*SUPPLIED INFORMATION:*
=-=-=-=-=

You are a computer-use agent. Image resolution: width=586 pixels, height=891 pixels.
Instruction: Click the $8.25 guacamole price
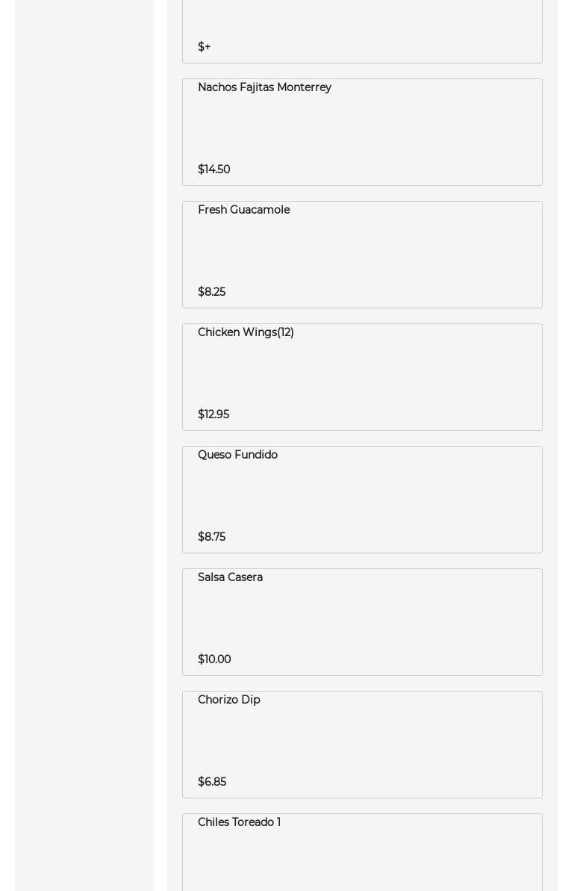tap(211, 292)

=-=-=-=-=

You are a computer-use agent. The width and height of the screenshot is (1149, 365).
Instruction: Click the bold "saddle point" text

=-=-=-=-=

*WHAT YOU ARE ASKED TO DO:* The lines above starting at the one that contains "You are a computer-use agent. The" and ending at the one that contains "Instruction: Click the bold" must be transcribed exactly, and no other lines may appear.

*RESPONSE BOX:*
You are a computer-use agent. The width and height of the screenshot is (1149, 365).
Instruction: Click the bold "saddle point" text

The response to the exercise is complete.